◆ **PAGE EXCERPT**:
────
Walmart plans to expand its specialty HIV outreach
Shoppers wait in line at the pharmacy of a Walmart store in Charlotte, North Carolina.
Callaghan O’Hare | Bloomberg | Getty Images
David Rosario remembers the late 1980s with mixed emotions. He had achieved his goal of becoming a professional dancer in New York City, but in that world he also lost many young male friends to AIDS. There were few treatment options available then for the disease that hit the gay community especially hard.
“It was sad at that time,” Rosario said. “There was nothing there, so these beautiful people lost their lives.”
Now, Rosario owns a restaurant in New Jersey with his husband. Every month, he picks up medication at his local Walmart pharmacy that makes HIV undetectable and untransmittable — a prospect that was unthinkable just a generation ago. But that ease of access now gives him hope.
────
◆ **EXERCISE A**: Copy the part of the Walmart HIV outreach article that opens with the words containing "Callaghan O’Hare |" and closes with "community especially hard.", changing "professional dancer" to "stage performer".
◆ **EXERCISE B**: According to the Walmart HIV outreach article, in which state does Rosario own a restaurant?

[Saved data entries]
────
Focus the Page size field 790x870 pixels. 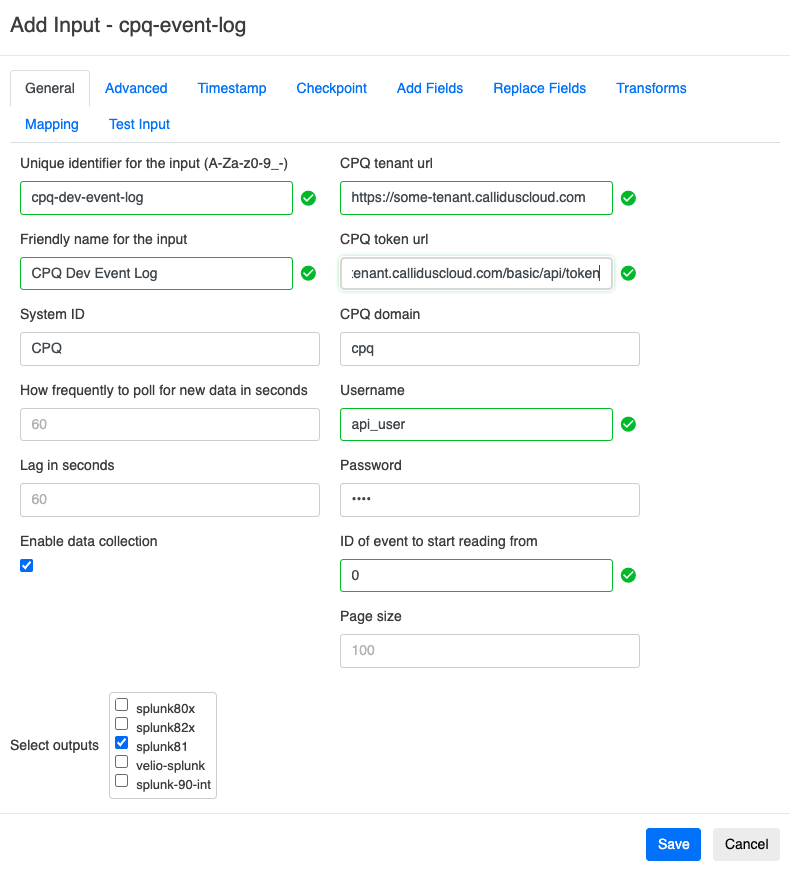(x=489, y=650)
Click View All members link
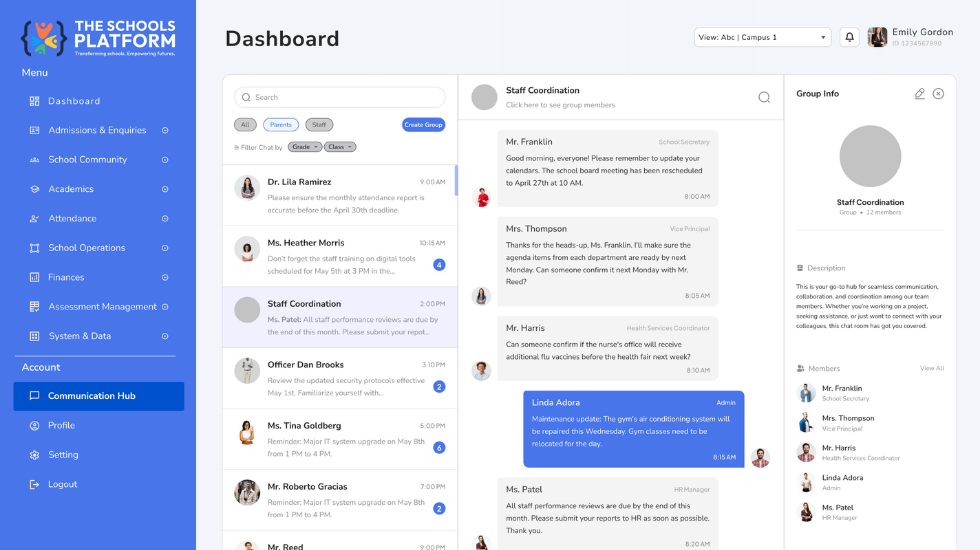980x550 pixels. [931, 369]
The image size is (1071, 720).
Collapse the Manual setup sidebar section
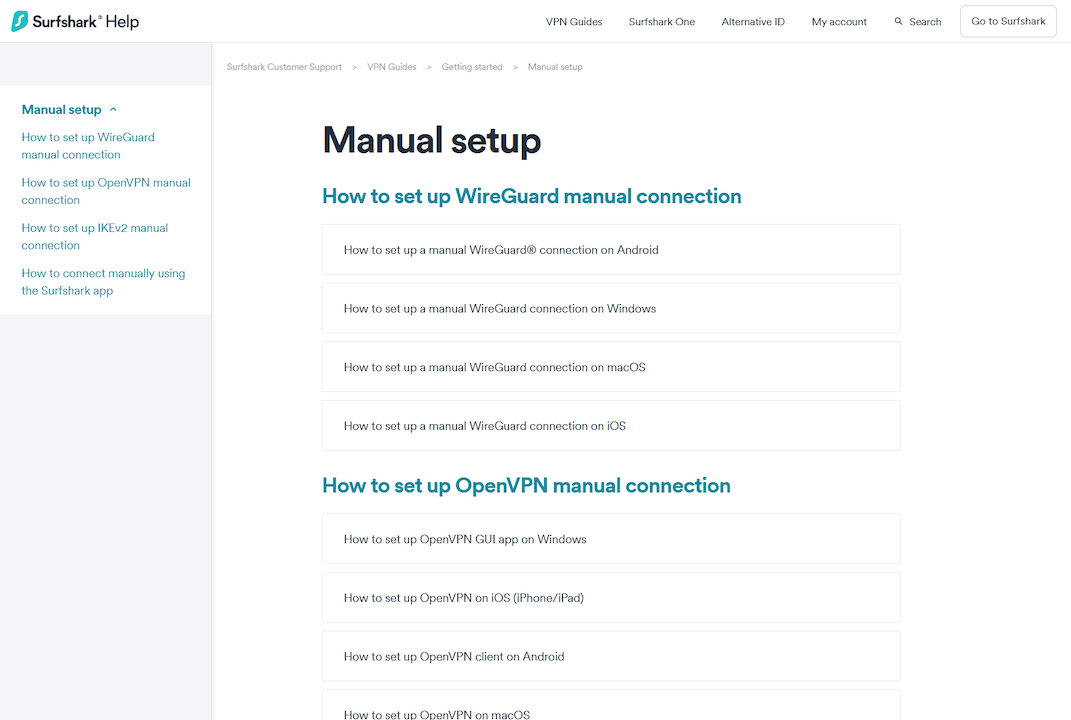[113, 110]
────
◆ **ANSWER AREA A**:
Callaghan O’Hare | Bloomberg | Getty Images
David Rosario remembers the late 1980s with mixed emotions. He had achieved his goal of becoming a stage performer in New York City, but in that world he also lost many young male friends to AIDS. There were few treatment options available then for the disease that hit the gay community especially hard.

◆ **ANSWER AREA B**: New Jersey